─── Extrait du document ───

N’ayant pas assisté à cette réunion, j’ai demandé aux communes de Bernin et de Crolles communication du support de présentation. Refus de Bernin, pas de réponse de Crolles.

D’autant plus que ceux qui ont assisté à la réunion sont nombreux et ce projet fait beaucoup parler, il inquiète les promeneurs, l’avant-projet présenté est démesuré et n’est pas conforme aux besoins : tout est rasé, tout est refait. Plus d’arbres sur les digues, lit élargi, etc. Un univers minéral. La coupe de gros arbres très anciens chemin du Teura sur Bernin n’est pas là pour rassurer le public. Mais ce projet est-il bien utile ? Va-t-il éliminer les risques d’embâcle et rupture au niveau supérieur comme cela s’est déjà produit plusieurs fois dans l’histoire ? Nous ne pourrons répondre qu’avec les éléments concrets que nous espérons bien obtenir un jour !

Dans tous les projets antérieurs à 2018 les documents font état d’une responsabilité fractionnée entre les communes, l’association syndicale, le service RTM (Restauration des Terrains en Montagne dépendant de l’Office National des Forêts) et les particuliers directement pour la partie comprise entre la cascade de Craponoz et le pont de la RD 1090.

─── Liste des entrées ───

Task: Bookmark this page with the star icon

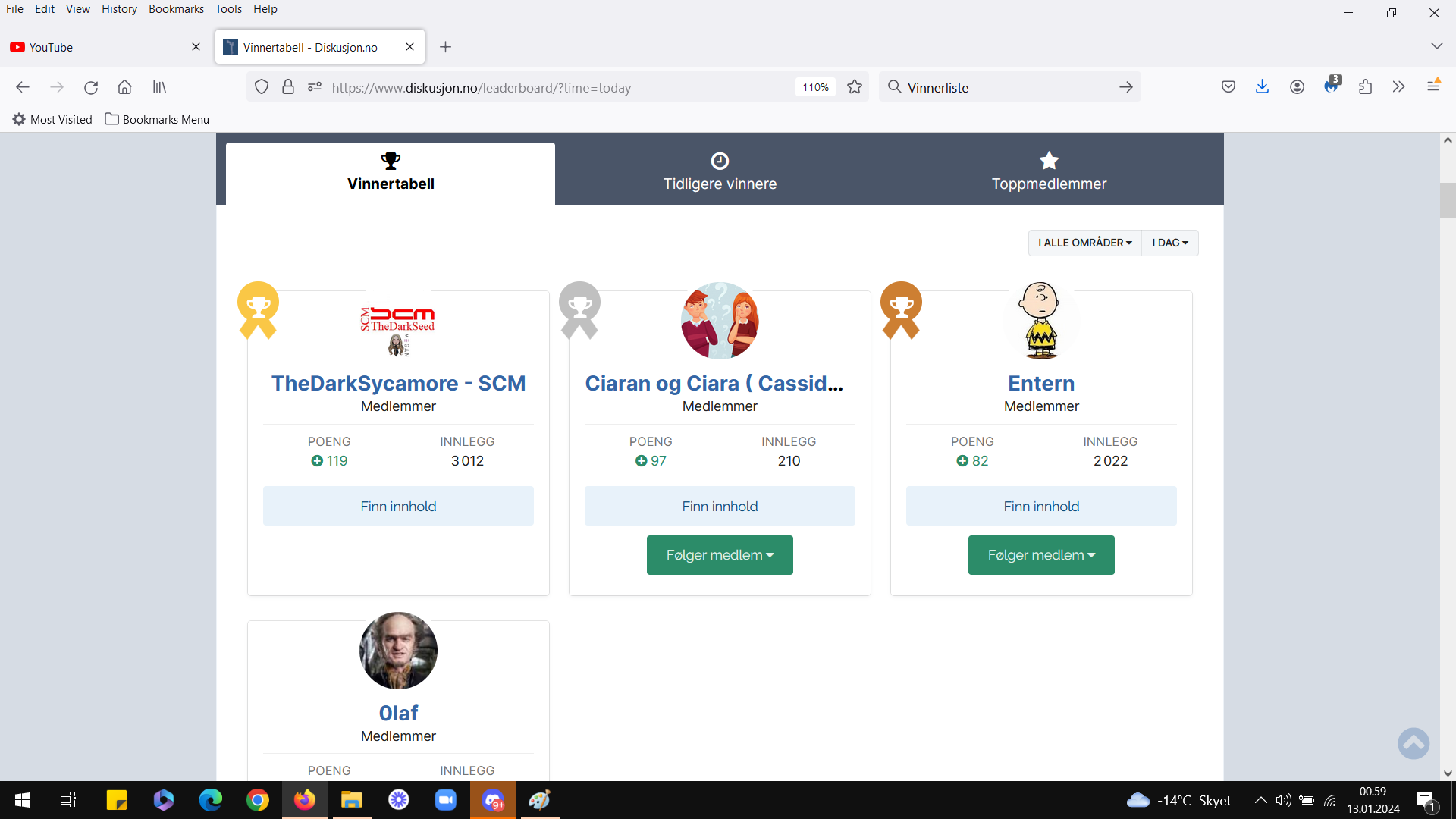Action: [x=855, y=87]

───
─── Liste des entrées ───

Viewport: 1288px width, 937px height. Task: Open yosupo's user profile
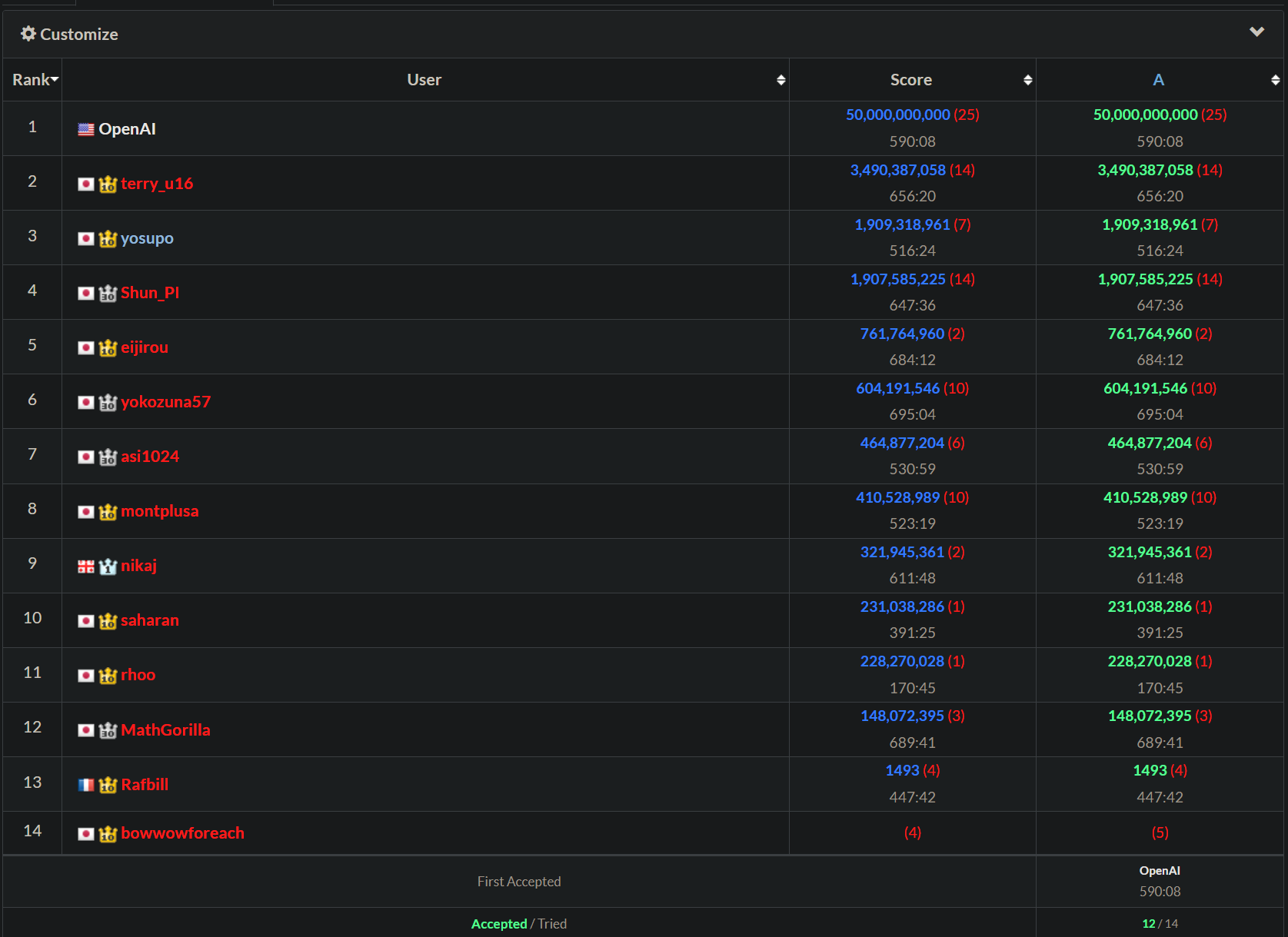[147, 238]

───
─── Liste des entrées ───

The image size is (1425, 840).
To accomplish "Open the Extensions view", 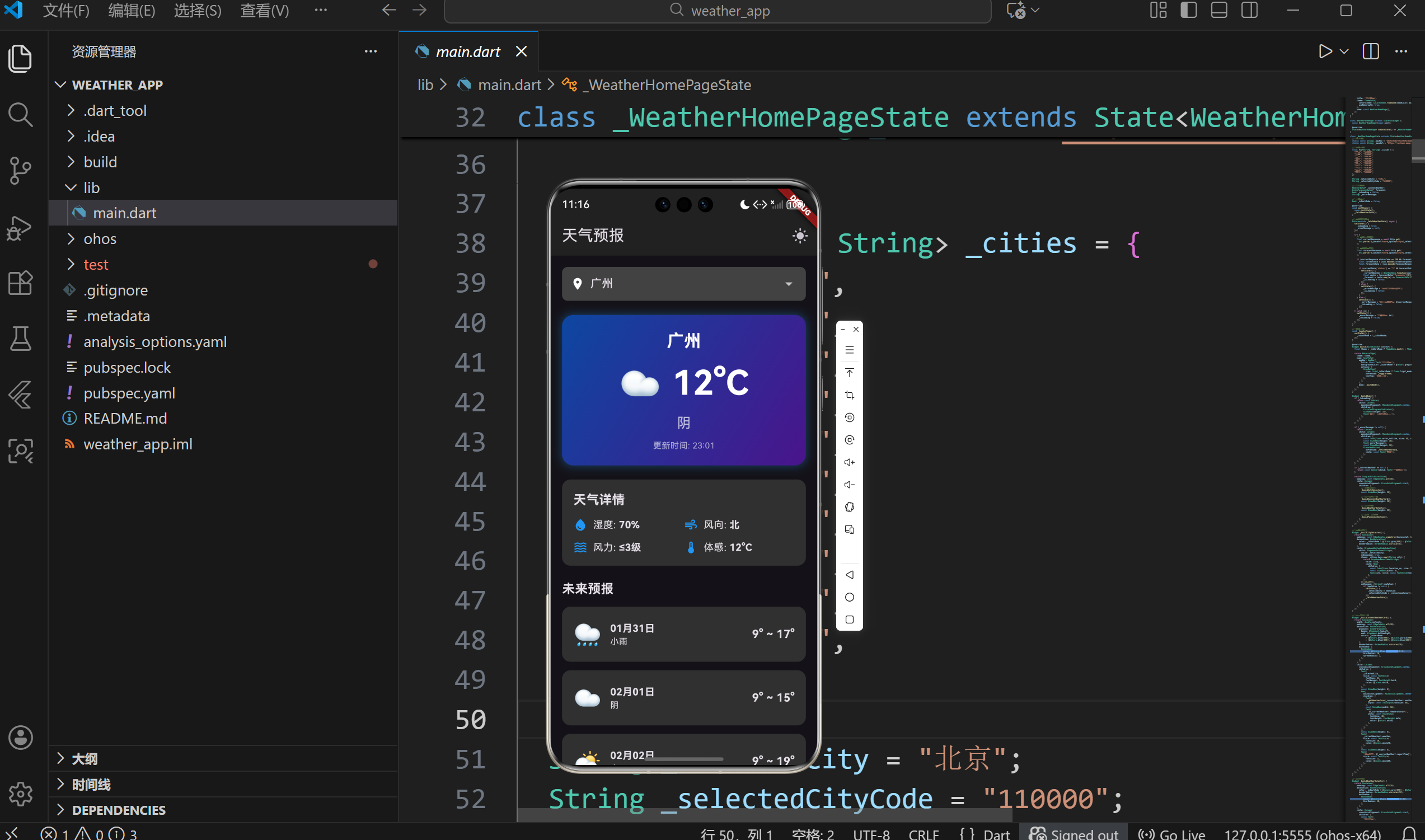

───

Pour chacune des affirmations suivantes, dites si elle concorde avec l’extrait en répondant par oui ou par non. Citez mot pour mot les termes de l’extrait qui tranchent la question.
1. La commune de Bernin a refusé de communiquer le support de présentation.
2. La commune de Crolles a transmis le support de présentation.
3. L’avant-projet présenté conserve les arbres sur les digues.

1. Oui : « Refus de Bernin »
2. Non : « pas de réponse de Crolles »
3. Non : « Plus d’arbres sur les digues »